Our next example from the Cradle of Liberty concerns Dr. William Sweet and the experiments he conducted between 1953 and 1957 at Massachusetts General Hospital, or as it’s usually referred to, Mass General. He injected 11 terminally ill, comatose, and semi-comatose subjects with uranium. He wanted to know if uranium could be used as a viable chemotherapy treatment for brain tumors, of which all the patients were suffering. However, that was not the only thing he was tracking. The problem here is that if someone is dying, can experimental medicine be practiced on them? I would say yes, but only if they consent to being a test subject and are fully informed about what will happen, how it might help, and how it might harm. What do they have to lose? They have only their lives to gain. Sweet maintained until his death in 2001 that he had consent from the patients, the patients who were in comas or semi-comas and their next of kin. I suspect he means solely from next of kin, and again, if the experimentation could possibly help their dying loved one, why not? We’ll cut Sweet some slack, but is it just me that thinks shooting people up with uranium is just a bad idea in general?
Next, we have a clear-cut case of the U.S. government working in partnership with a private entity, in this case the U.S. Atomic Energy Commission and the Massachusetts Institute of Technology. Between 1961 and 1965, 20 people were selected from the Age Center of New England for a so-called research project on aging. These people were given 0.2-2.4 microcuries (7.4-88.8 kBq) of radium-224 and 1.2-120 microcuries (44-4,440 kBq) of thorium-234. I will need to do more research on how dangerous those doses are, but again is making people ingest radioactive materials really a good idea?
In the late 1940s, researchers at Harvard University began testing diethylstilbestrol, which is a man-made estrogen, on pregnant women at the University of Chicago’s Lying-In Hospital. Miscarriages and low-birth-weight babies skyrocketed. None of the women knew they were being experimented on. This brings up a more recent concern. Since its first use in the 1960s, you have generations of women on birth control pills, test subjects if you will for artificial hormones, while simultaneously checking the eugenics box by distributing them free of charge to “undesirable” populations, which make no mistake includes poor white as well as any other race.

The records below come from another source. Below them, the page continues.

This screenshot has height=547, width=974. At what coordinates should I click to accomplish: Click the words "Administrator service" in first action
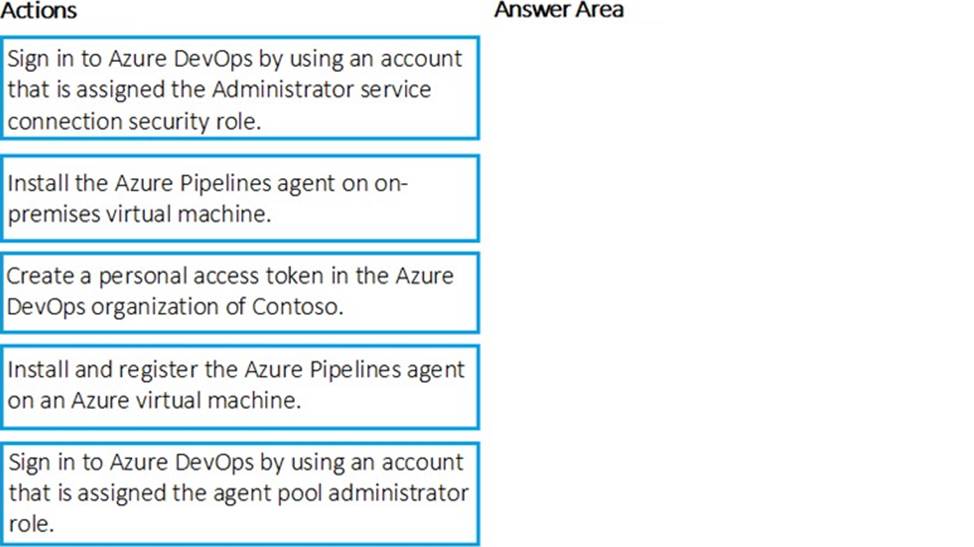322,89
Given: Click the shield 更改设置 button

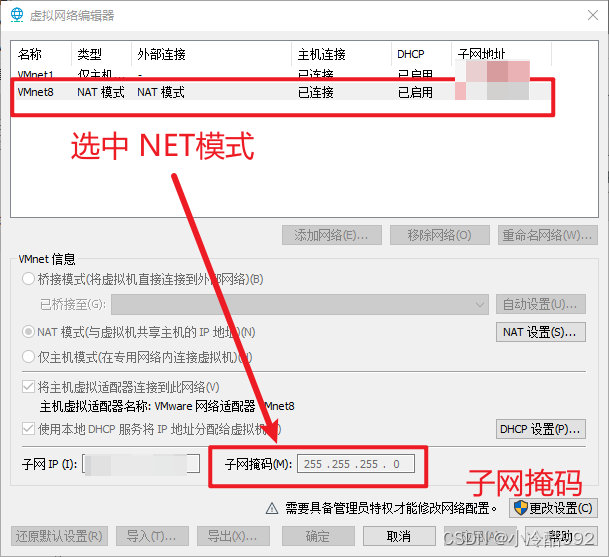Looking at the screenshot, I should tap(553, 508).
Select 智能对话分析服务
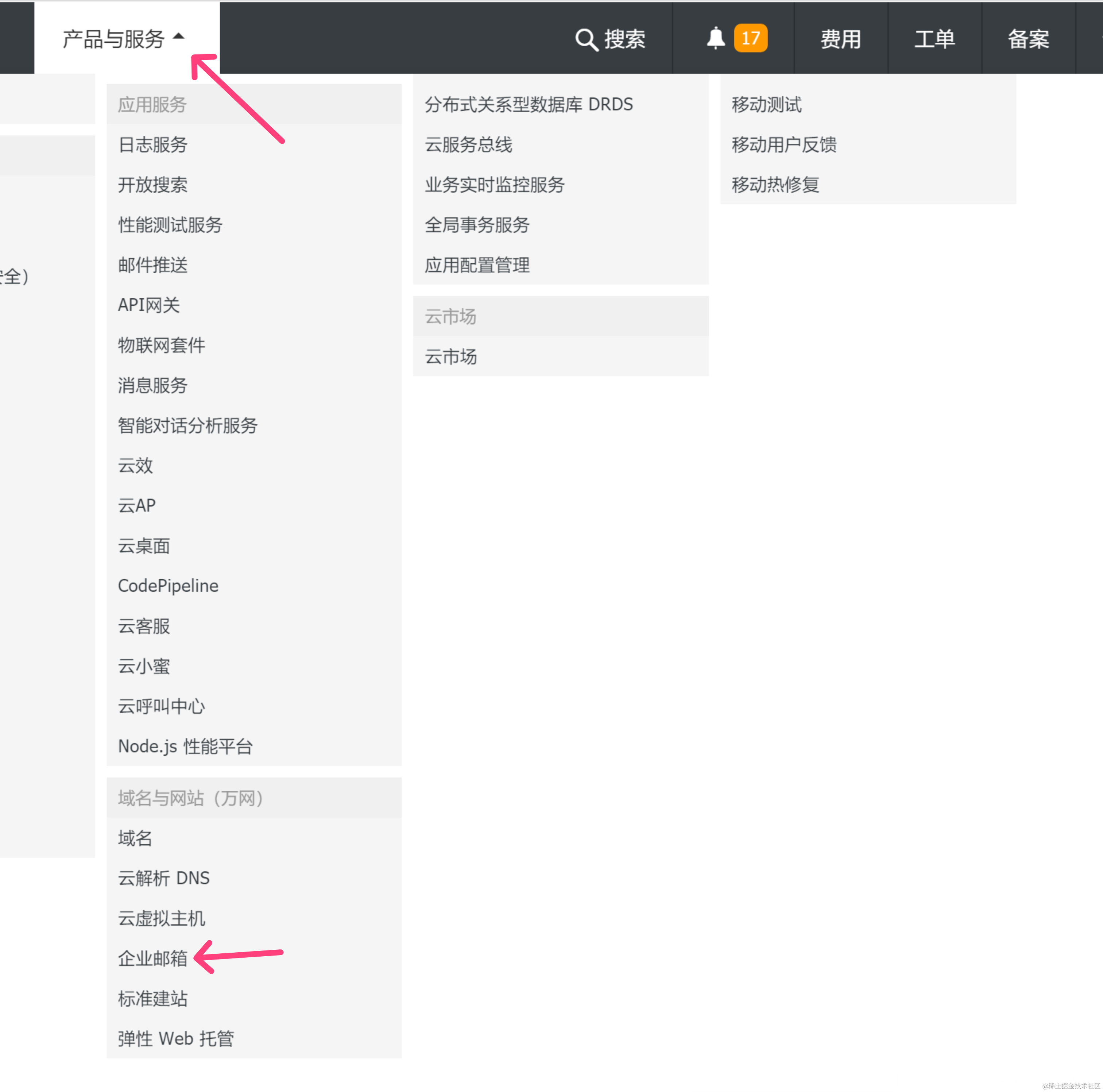Screen dimensions: 1103x1092 [188, 425]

Edwin Joseph Cohn was a biochemist at Harvard University. In 1942, he injected 64 prisoners in Massachusetts with cow blood. It was part of an experiment sponsored by the U.S. Navy. I don’t know what it was all about, and at this point, I’m not sure I want to know. You can only take in so much of this evil, before you need to go outside and do something with your hands. So many victims; so little accountability. How do we stop it? How do we allow for true medical and scientific research without harming people? Print a 3D “human” and go to town? Should there still be ethical concerns? Medical ethics: a booming field in the age of artificial intelligence, transhumanism, and posthumanism. Humanity itself demands we find our moral compass, tout de suite.